DancingFerret · 04/12/2023 10:13

If the SC have a good relationship with their own mother, it could be the SC are absolutely fine with not being treated in the same way as the OP's own DC. In fact, they could be uncomfortable and conflicted by shows of physical affection from their father's second wife.

As long as they're treated equally in everything else I really don't see the problem.

muchalover · 04/12/2023 10:14

My mother touched me twice in my life (after babyhood). That made me cold with my own children which has impacted them in a lot of ways, fundamentally self esteem.

You are able to be physical with your children but please be with your step children. Tell them how proud of them you are, you really like them, you find them loveable.
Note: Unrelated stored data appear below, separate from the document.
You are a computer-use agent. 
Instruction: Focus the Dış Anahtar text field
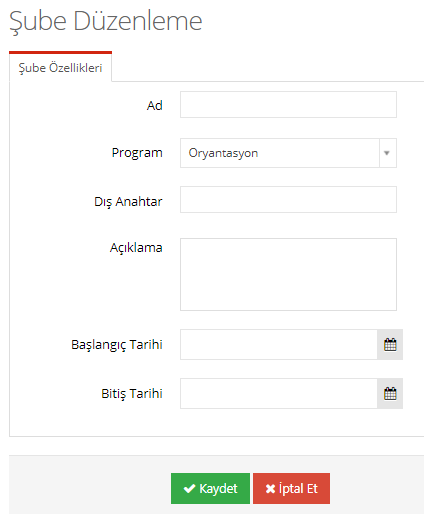pos(288,200)
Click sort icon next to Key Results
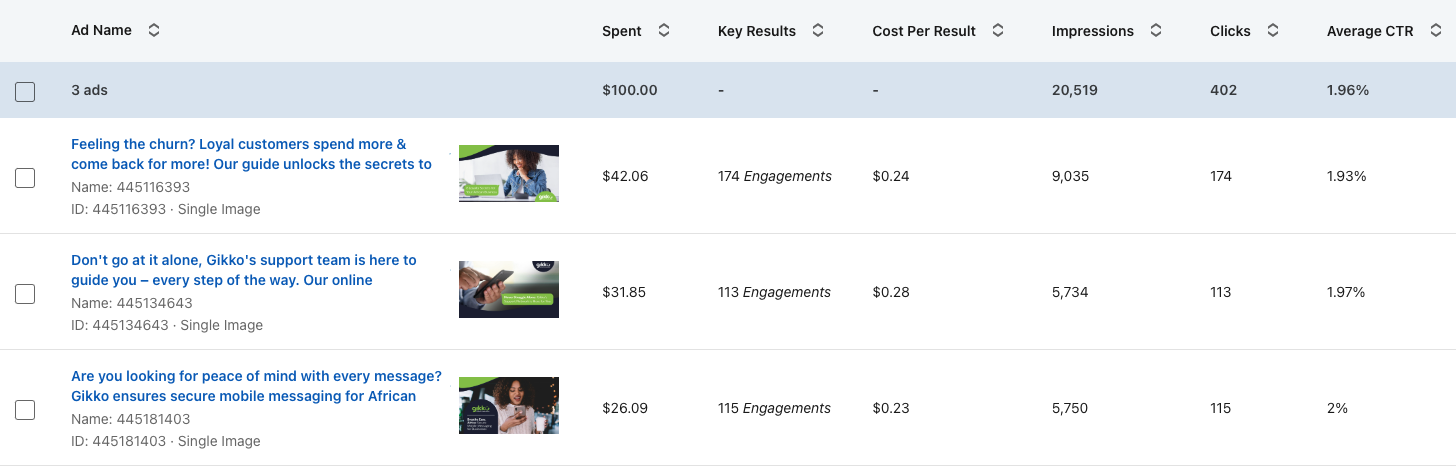The height and width of the screenshot is (467, 1456). pyautogui.click(x=818, y=31)
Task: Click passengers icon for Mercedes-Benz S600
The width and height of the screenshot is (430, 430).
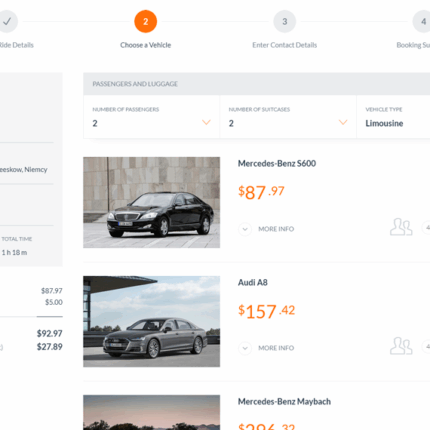Action: point(401,227)
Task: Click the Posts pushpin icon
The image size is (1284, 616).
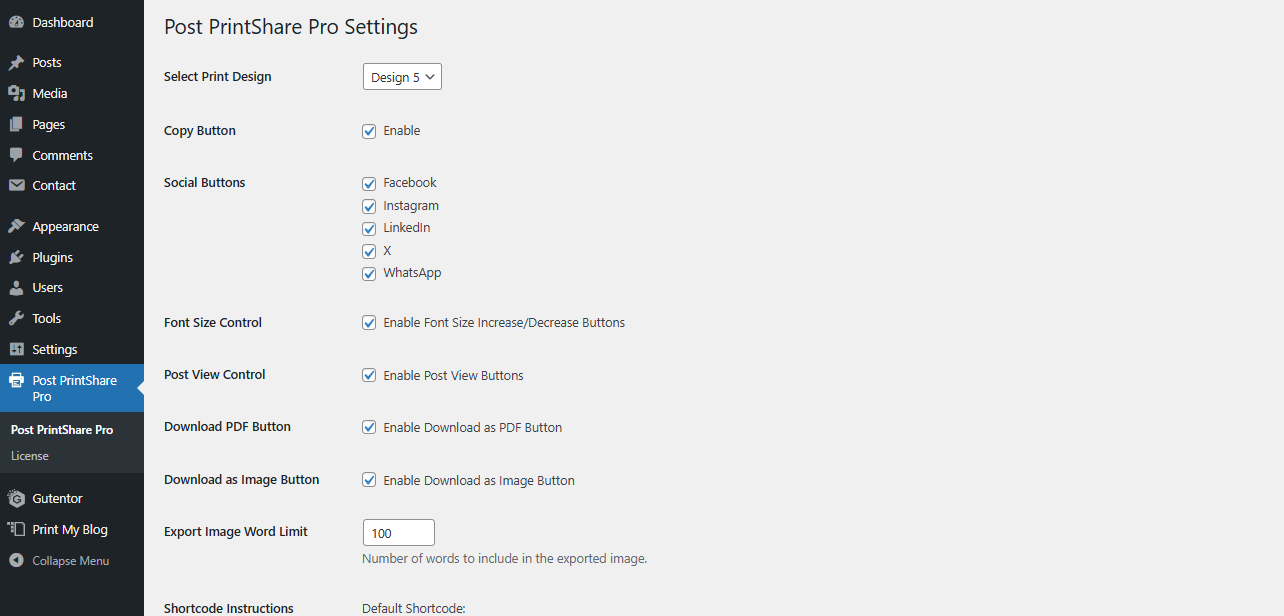Action: 16,62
Your comfort is not worth the impact this will have on their lives. Double the affection you give your own children and your step children. You cannot spoil children with love.

Please.

JaneFarrier · 04/12/2023 10:14

@bigappler Having read all your replies, I don't think you are being unreasonable regarding the children! You have a warm, involved, but non-huggy relationship. That seems fine.
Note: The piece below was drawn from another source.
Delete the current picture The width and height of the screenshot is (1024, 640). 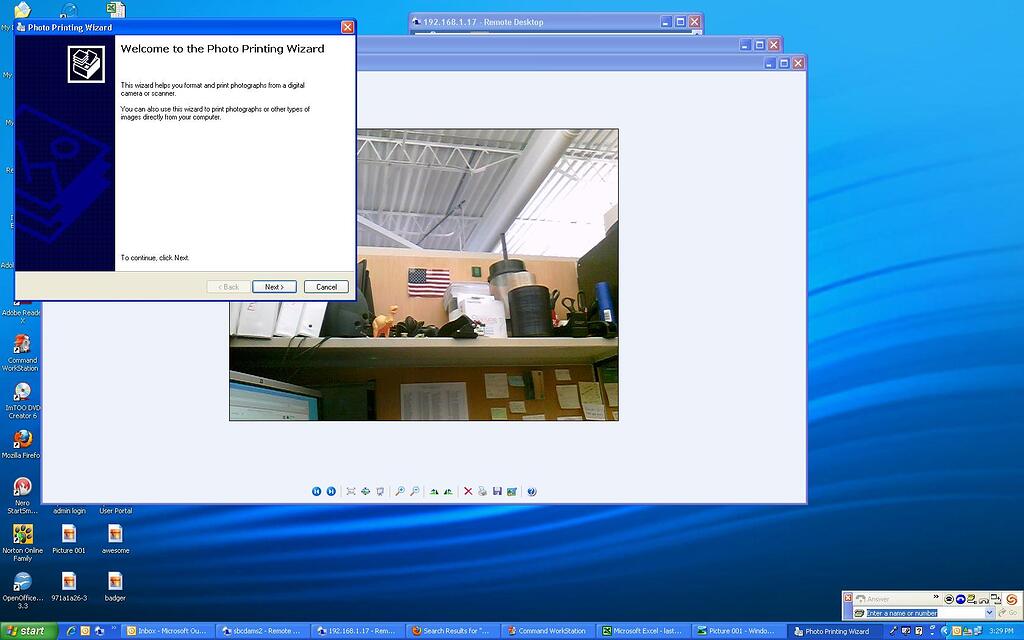point(468,491)
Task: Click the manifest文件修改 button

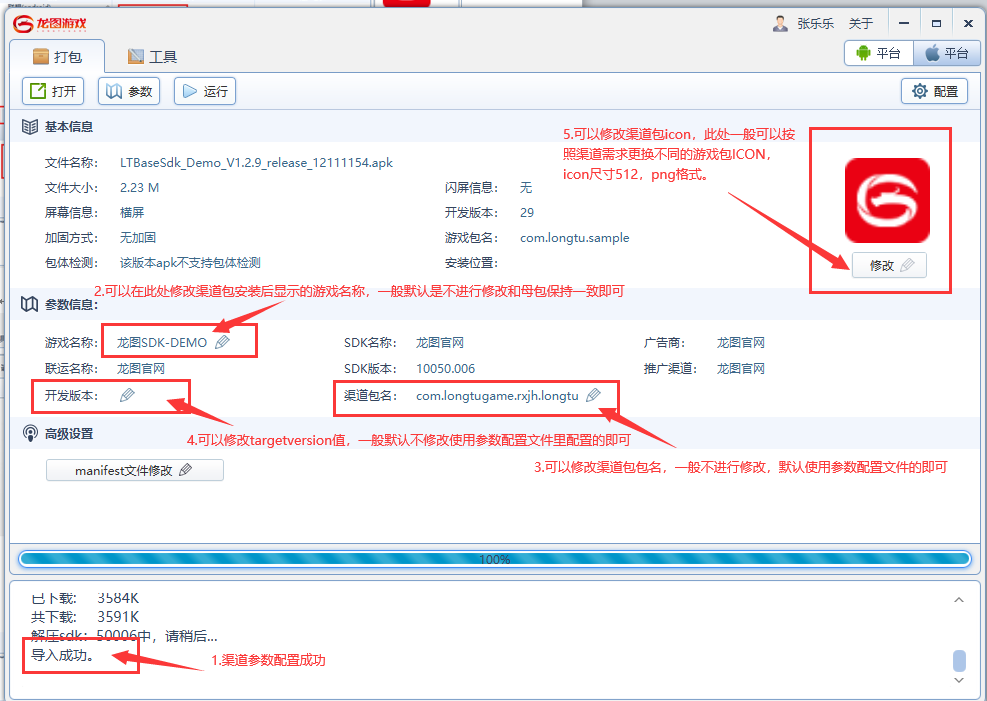Action: [134, 470]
It does seem that since you clearly do love them, learning to drop a low-key "love you" in occasionally when you're saying goodbye or something might reassure your DH. That seems easier than manufacturing opportunities to hug. I know it's not your style, but we all learn to say things that are socially expected.

I'm more challenged by the mismatch in physical affection levels between you and your DH. I feel very awkward hugging my friends, even those I've known all my life, but I feel like physical snuggling is one of the main reasons (not the only one!) I want to be with my husband. That said, I can become "touched out" when my very huggy children have been a bit full-on. I think it's fine to have boundaries such as "I will cuddle as foreplay or before sleep, but I can't sleep in your arms because it's not a comfortable position to hold for that long." Maybe framing it that way might help him see it's about being physically (and emotionally!) comfortable and not because you don't have warm feelings?
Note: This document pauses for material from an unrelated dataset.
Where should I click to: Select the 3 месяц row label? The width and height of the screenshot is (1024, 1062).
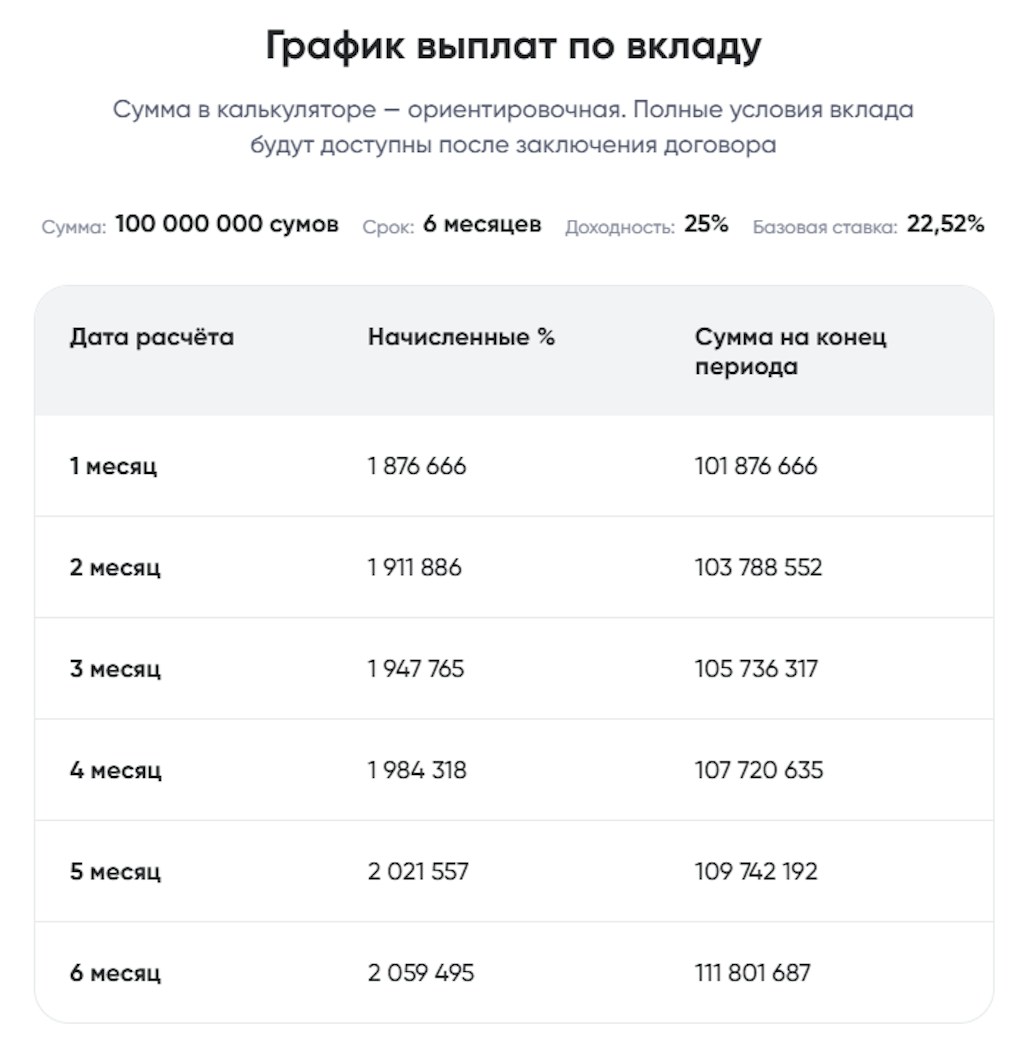pos(115,669)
Northernparent68 · 04/12/2023 10:18

I expect they’ll soon stop coming round

ManateeFair · 04/12/2023 10:19

I'm setting the stepkids issue aside as I don't really know what that dynamic is like.

But I think if you can't bear to be demonstrative towards your own partner, that is a problem. I think if someone posted a thread saying that her husband never showed her any affection and didn't express his love for her, people would be out in force telling her to LTB.

I'm probably at the lower end of the touchy-feely scale myself, but I can still express love and physical affection for my own partner and I'd feel pretty unloved if he didn't do the same for me. And yes, it is a cold way to behave towards someone. I realise you don't mean it unkindly, but it's still cold.

user1492757084 · 04/12/2023 10:19

With teenagers I think you need to listen and take their lead.
Be respectful of how they like to express and share affection with you. Respond in a manner that mirrors how they are to you, if you can.
Try to reach some middle ground like saying the word love in different situations. I love that colour on you. How lovely to have you here; you cheer us all up with that story.

Instructing your little ones to hug and kiss their siblings goodbye (if they feel secure doing that) like you do.

There would be times when I would try hard to display some affection because it means a lot to my partner.
Such as in greeting and farewelling, birthdays etc.

I agree that toddlers are at a different stage and you are their mother and so very tactile.

Commecicommeca26 · 04/12/2023 10:22

I am very similar towards DH and I know it’s a problem for him. I’m constantly affectionate with the children and after some reflection and therapy I’ve realised it’s because they feel less likely to reject me so I feel safer physically expressing my love for them in front of people for various reasons. I am trying really hard to be more affection towards DH and in my head it feels forced but he’s expressed how much he appreciates it. It’s ok to not be an affectionate person but maybe worth exploring if there is a reason you are subconsciously holding yourself back.